In a typical workday, the average pharmacist fields several questions from patients about stomach discomfort and heartburn. With a good knowledge of the various options for heartburn, pharmacists can make rapid and accurate decisions to ensure that patients obtain the optimal treatment.
The Problem of Heartburn
Heartburn is the lay term for a burning sensation in the general area of the heart, often due to gastroesophageal reflux disease (GERD).1 Normally, swallowed food passes down the esophagus, reaching a muscular band known as the lower esophageal sphincter (LES). When the person swallows, the LES relaxes so that ingestants can enter the stomach. The LES is usually closed, and food remains in the stomach. However, in certain situations, stomach contents push upward (reflux) into the esophagus. Stomach contents are acidic and contain damaging materials (e.g., pepsin, enzymes) that induce esophageal damage and cause the characteristic midchest pain and associated symptoms of GERD.
In discussions of GERD and its treatment, the National Institutes of Health (NIH) lists general alarm symptoms that necessitate a physician appointment.1-3 They include worsening symptoms, symptoms that do not improve with lifestyle changes or medications, and daily or nocturnal symptoms. The list also includes choking, coughing, shortness of breath, feeling filled up quickly when eating, nausea and vomiting, frequent vomiting, blood in the vomitus or stools, black and/or tarry stools, bloating or cramping, severe and/or unremitting diarrhea, dysphagia, and odynophagia. Other alarm symptoms include sweating; bleeding from any other area not previously mentioned; hoarseness; fever in conjunction with abdominal pain; anorexia; abdominal pain in a nonepigastric area; unexplained weight loss; chest pain; pain in the lower belly, on the side, or in the back; and pain that radiates to the jaw, neck, or arm. These alarming referral symptoms could also be indicative of myocardial infarction, gastric cancer, appendicitis, peptic ulcer, gallstones, bowel problems, or other morbid conditions.1-3
Nonprescription antacids carry FDA-approved labeling for heartburn.3,4 Each product label includes a minimum age below which the product should not be used without physician supervision. For patient safety, the pharmacist should urge the patient to closely observe these instructions. Antacid labels also warn patients not to use the product for longer than 2 weeks. The pharmacist should question the patient about the onset of symptoms and refer the patient if they have been present for >2 weeks.3,4
Magnesium hydroxide (e.g., Milk of Magnesia) is a common antacid, but it can cause diarrhea and kidney stones, and patients with renal problems can experience hypermagnesemia.3 Calcium carbonate (e.g., Tums) is a potent antacid with a rapid onset of action. The product is usually safe when used as directed, but it can cause constipation.3,4 Regardless of the individual differences among them, antacids share one advantage over the other nonprescription heartburn medications—they act rapidly. However, they also share one major drawback—they cannot reduce the amount of acid produced.
Histamine-2 (H2) Blockers
H2 blockers, otherwise known as H2 receptor antagonists (H2RAs), have an inherent superiority over antacids in their ability to reduce the amount of acid produced, although they do not provide immediate relief. These nonprescription products include cimetidine (Tagamet HB 200), famotidine (Pepcid AC, Maximum Strength Pepcid AC), and ranitidine (Zantac 75, Zantac 150).5-9 They should not be used without physician supervision in patients who are pregnant or breastfeeding, or in any patient <12 years of age.
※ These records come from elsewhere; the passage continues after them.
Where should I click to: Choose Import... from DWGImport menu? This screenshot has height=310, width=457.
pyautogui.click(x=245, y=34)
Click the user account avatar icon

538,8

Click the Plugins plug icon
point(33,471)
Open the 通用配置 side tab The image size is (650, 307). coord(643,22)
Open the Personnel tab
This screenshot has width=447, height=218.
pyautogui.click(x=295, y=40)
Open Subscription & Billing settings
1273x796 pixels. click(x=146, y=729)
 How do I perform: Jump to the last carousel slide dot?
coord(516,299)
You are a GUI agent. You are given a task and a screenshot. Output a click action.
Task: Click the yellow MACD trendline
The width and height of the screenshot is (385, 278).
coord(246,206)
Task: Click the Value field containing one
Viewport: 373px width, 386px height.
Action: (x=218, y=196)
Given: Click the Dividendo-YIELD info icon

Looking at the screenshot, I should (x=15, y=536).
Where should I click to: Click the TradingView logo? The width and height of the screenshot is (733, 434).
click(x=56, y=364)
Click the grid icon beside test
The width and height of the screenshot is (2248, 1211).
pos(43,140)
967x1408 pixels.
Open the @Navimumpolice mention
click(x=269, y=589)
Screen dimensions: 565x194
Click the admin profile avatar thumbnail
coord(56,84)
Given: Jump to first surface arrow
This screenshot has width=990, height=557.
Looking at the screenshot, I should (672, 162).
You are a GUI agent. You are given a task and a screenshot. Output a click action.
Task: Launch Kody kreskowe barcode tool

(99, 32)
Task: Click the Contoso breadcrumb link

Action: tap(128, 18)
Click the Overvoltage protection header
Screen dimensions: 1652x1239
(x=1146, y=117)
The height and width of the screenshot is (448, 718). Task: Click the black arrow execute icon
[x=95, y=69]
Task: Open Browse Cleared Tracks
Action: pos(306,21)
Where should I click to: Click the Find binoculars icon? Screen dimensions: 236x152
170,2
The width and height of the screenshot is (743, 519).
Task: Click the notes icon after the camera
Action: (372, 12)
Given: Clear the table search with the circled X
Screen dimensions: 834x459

Patients are cautioned against self-use if they are allergic to the ingredient or to other acid reducers, have trouble or pain when swallowing, or are using other acid reducers. All five product labels also advise against unsupervised self-use if the patient has vomiting with blood or has bloody or black stools, as those may be signs of a serious condition for which the patient should see a physician. The label of Maximum Strength Pepcid AC also carries an FDA-mandated warning against self-use if the patient has kidney disease, unless directed by a physician.7
Labels of all five products warn patients to speak to a physician before use if they have any of the following: 1) heartburn for more than 3 months; 2) lightheadedness, sweating, or dizziness with their heartburn; 3) chest pain or shoulder pain with shortness of breath, sweating, pain spreading to arms, neck, or shoulders, or lightheadedness; 4) frequent chest pain; 5) frequent wheezing, particularly with heartburn; 6) unexplained weight loss; 7) nausea or vomiting; and 8) stomach pain.5-9
Patients are cautioned on all H2-blocker labels to stop using the product and speak to a physician if their heartburn continues or worsens and if they need to take the product for more than 14 days. The label of Tagamet HB 200 also adds, “If stomach pain continues.”5
Tagamet HB 200 is the only nonprescription H2 blocker that inhibits the CYP450 system. For this reason, it carries the following drug interaction warning: “Ask a doctor or pharmacist before use if you are taking theophylline (oral asthma medicine), warfarin (blood thinning medicine), or phenytoin (seizure medicine).”5
Patients are directed on all product labels to take one tablet with a glass of water to relieve symptoms.5-9 They should not take more than two tablets in any consecutive 24-hour period. If they wish to prevent symptoms, they should take one tablet with a glass of water before eating or drinking anything that causes heartburn.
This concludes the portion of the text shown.